I refer to Sathya Sai Baba
WPof course.
I've known a number of people who believed him to be a saviour of mankind and their beliefs didn't diminish after his death.
"After nearly a month of hospitalisation, during which his condition progressively deteriorated, Sai Baba died on Sunday, 24 April at 7:40 IST, aged 84.[52]
Sai Baba had predicted that he would die at age 96 and would remain healthy until then.[53] After he died, some devotees suggested that he might have been referring to that many lunar years, which is followed by Telugu-speaking Hindus, rather than solar years,[54] and using the Indian way of accounting for age, which counts the year to come as part of the person's life.[55] Other devotees have spoken of his anticipated resurrection, reincarnation or awakening.[56][57]"
pakeha,
True, but notice how we have to cherry pick and stitch a large diversity of select parts from other stories to pull together a comparison, and in even doing so the function of that stitching doesn't net the same result as the Jesus stories?
Further, most of the comparisons that were being made in that blog were very gross comparisons and not very accurate in a specific sense.
For instance, Wanderings and Signs is incredibly vague (the description used) and does not describe the nature of the way those accounts are told very specifically; only that such basic concept as this existed.

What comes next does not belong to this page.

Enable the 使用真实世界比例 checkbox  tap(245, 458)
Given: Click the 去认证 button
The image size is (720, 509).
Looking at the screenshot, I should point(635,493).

The stories, while clearly not a chronicle, are distinct in their fashion and produced a new genre (which sadly did not end up being used to tell the stories of other figures; it would have been interesting if it had provoked more than one tale).
Of course you're right- you can't stitch together elements from those stories to make up the Jesus narratives, but I don't think that's the point of considering the accounts of Jesus' life as part of the literary world of that time.
I reckon the point is that those elements were present, could be identified by the audiences who listened to the people who spun those stories.
This is, I think, a legitimate way to see the Jesus narratives, as being very much a literary product of the Roman Empire post70.
The stories, while clearly not a chronicle, are distinct in their fashion and produced a new genre (which sadly did not end up being used to tell the stories of other figures; it would have been interesting if it had provoked more than one tale)
To my way of thinking, they did and we call this
genre hagiography.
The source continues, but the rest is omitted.